=== STUDY TEXT ===

Proper way of saving/loading models for complex workflows

giovanni-gatti-pinhe · July 21, 2025, 2:53pm

I’m trying to implement a complex training pipeline where models can be re-finetuned in a RL style. However, I can’t make it working using transformers + peft. The issue is that transformers refuses to load the correct model. Here is a minimal example,

import pathlib

import torch
from peft import LoraConfig, TaskType, get_peft_model, PeftConfig, PeftModel
from transformers import AutoModelForSequenceClassification, AutoTokenizer, ModernBertForSequenceClassification


def init_model(path_to_dir: pathlib.Path) -> None:
    base_model = AutoModelForSequenceClassification.from_pretrained(
        pretrained_model_name_or_path="answerdotai/ModernBERT-large",
        num_labels=1,
        torch_dtype=torch.float32,
        problem_type="regression",
        device_map="cuda"
    )

    tokenizer = AutoTokenizer.from_pretrained("answerdotai/ModernBERT-large")
    tokenizer.add_special_tokens({'pad_token': '[PAD]'})
    tokenizer.add_tokens(["[USER]", "[/USER]", "[EOT]"])
    tokenizer.chat_template = (
        "{% for i in range(0, messages|length, 2) %}"
        "{% if i + 1 < messages|length %}"
        "[USER]{{ messages[i].content }}[/USER] {{ messages[i+1].content }}[EOT]\n"
        "{% endif %}"
        "{% endfor %}"
    )
    base_model.resize_token_embeddings(len(tokenizer))

    peft_config = LoraConfig(
        r=4,
        lora_alpha=32,
        task_type=TaskType.SEQ_CLS,
        target_modules="all-linear"
    )
    model = get_peft_model(base_model, peft_config)

    model.save_pretrained(path_to_dir)
    model.base_model.save_pretrained(path_to_dir)
    tokenizer.save_pretrained(path_to_dir)


def reload_model(path_to_dir: pathlib.Path) -> None:
    tokenizer = AutoTokenizer.from_pretrained(path_to_dir)
    base_model = ModernBertForSequenceClassification.from_pretrained(
        str(path_to_dir),
        num_labels=1,
        torch_dtype=torch.float32,
        device_map="cuda"
    )
    config = PeftConfig.from_pretrained(str(path_to_dir))
    base_model.resize_token_embeddings(len(tokenizer))
    model = PeftModel.from_pretrained(
        base_model,
        str(path_to_dir),
        is_trainable=True,
        config=config,
        device_map="cuda"
    )


if __name__ == "__main__":
    init_model(pathlib.Path("/tmp/test"))
    reload_model(pathlib.Path("/tmp/test"))

In the above example, I expect a model to be initialized (random, that’s fine), store it to disk and then reload it. In real world, let’s say that the model made predictions, a score was computed, and then on the second step, the model is reloaded, finetuned and stored again for the next training step.

Now, when I run this script, I’m facing two issues I can’t work around.

===

**ACTION ITEM A:** Output the passage of the post on saving and loading models from "model = get_peft_model(base_model, peft_config)" up to and including "tokenizer.save_pretrained(path_to_dir)", word for word.
**ACTION ITEM B:** Continue the forum post about saving and loading models with transformers and peft from the point where it stops.

=== EXCERPTED DATA ===

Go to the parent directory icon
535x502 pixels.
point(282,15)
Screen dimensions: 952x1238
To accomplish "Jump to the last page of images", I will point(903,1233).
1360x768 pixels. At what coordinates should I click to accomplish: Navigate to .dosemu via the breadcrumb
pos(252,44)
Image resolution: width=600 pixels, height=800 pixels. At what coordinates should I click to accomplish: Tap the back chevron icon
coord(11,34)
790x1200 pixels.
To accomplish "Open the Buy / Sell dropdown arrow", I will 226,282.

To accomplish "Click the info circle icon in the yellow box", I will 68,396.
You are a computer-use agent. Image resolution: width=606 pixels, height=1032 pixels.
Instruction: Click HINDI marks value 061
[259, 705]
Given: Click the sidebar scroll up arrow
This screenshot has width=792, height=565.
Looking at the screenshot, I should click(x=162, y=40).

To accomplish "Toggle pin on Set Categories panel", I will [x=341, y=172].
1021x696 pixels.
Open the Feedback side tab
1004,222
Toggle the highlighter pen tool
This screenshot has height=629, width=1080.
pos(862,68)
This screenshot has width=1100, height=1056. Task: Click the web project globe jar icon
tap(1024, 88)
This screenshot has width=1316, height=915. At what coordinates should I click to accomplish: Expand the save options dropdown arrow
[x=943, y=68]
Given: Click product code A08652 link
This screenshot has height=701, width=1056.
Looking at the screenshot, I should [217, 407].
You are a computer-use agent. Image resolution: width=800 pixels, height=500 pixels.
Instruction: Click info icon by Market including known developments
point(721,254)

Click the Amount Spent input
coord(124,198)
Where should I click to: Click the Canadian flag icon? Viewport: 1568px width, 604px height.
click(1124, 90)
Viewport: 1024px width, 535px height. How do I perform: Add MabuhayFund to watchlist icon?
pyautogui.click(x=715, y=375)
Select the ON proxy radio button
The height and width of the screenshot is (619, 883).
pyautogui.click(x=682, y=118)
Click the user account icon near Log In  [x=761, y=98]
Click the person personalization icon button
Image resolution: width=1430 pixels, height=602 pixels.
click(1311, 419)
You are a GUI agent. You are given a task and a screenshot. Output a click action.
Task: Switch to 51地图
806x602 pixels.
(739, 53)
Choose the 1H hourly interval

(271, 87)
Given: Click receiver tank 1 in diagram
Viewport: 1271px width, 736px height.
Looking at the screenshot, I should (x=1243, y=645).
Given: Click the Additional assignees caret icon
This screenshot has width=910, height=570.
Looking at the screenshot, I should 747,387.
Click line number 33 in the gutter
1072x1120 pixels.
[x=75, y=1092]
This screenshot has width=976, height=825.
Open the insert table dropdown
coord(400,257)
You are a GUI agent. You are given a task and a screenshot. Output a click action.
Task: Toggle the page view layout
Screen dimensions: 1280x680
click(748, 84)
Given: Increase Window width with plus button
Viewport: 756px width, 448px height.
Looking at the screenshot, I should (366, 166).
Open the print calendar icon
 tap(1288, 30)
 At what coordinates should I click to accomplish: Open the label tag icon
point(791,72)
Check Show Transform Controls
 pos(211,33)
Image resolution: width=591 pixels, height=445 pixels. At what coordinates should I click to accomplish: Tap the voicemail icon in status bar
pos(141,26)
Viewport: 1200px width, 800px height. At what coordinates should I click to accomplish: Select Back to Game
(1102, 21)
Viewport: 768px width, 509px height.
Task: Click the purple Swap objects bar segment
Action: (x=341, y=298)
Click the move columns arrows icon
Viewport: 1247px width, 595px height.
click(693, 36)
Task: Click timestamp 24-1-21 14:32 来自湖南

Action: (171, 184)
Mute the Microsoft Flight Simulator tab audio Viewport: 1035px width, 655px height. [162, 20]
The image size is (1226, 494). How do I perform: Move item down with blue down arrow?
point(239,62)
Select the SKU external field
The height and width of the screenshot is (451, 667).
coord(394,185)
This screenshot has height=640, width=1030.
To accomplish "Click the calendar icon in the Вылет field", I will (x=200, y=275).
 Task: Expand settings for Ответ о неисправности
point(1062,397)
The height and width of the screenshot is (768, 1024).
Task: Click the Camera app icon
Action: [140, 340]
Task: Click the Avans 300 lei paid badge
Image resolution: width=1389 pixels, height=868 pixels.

===

**OUTPUT A:**
model = get_peft_model(base_model, peft_config)

    model.save_pretrained(path_to_dir)
    model.base_model.save_pretrained(path_to_dir)
    tokenizer.save_pretrained(path_to_dir)

**OUTPUT B:**
First, transformers seem to ignore that the model was previously initialized and it doesn’t load the classifier.wights and classifier.bias.

Some weights of ModernBertForSequenceClassification were not initialized from the model checkpoint at answerdotai/ModernBERT-large and are newly initialized: [‘classifier.bias’, ‘classifier.weight’]

Secondly, it does not recognize that I have resized the base_model token space (i.e., base_model.resize_token_embeddings(len(tokenizer))) and it throws an error:

Error(s) in loading state_dict for ModernBertForSequenceClassification:
size mismatch for model.embeddings.tok_embeddings.weight: copying a param with shape torch.Size([50371, 1024]) from checkpoint, the shape in current model is torch.Size([50368, 1024]).

These are the files it created:

$ ls -lhrt /tmp/test/
total 208M
-rw-r--r-- 1 gatti data 5,0K juil. 21 16:40 README.md
-rw-r--r-- 1 gatti data 204M juil. 21 16:40 adapter_model.safetensors
-rw-r--r-- 1 gatti data  828 juil. 21 16:40 adapter_config.json
-rw-r--r-- 1 gatti data  170 juil. 21 16:40 chat_template.jinja
-rw-r--r-- 1 gatti data  21K juil. 21 16:40 tokenizer_config.json
-rw-r--r-- 1 gatti data  694 juil. 21 16:40 special_tokens_map.json
-rw-r--r-- 1 gatti data 3,5M juil. 21 16:40 tokenizer.json

It does not seem to be storing the classifier, which is at best wierd, since I explicitly asked to model.base_model.save_pretrained(path_to_dir)

Besides, if I investigate the adapter_config:

$ cat /tmp/test/adapter_config.json
{
  // ...
  "base_model_name_or_path": "answerdotai/ModernBERT-large",
  //...
}

It is storing answerdotai/ModernBERT-large as part of the config, which is clearly incorrect since it should be a custom classifier model. I don’t understand what’s going on.

Thanks for any enlightment.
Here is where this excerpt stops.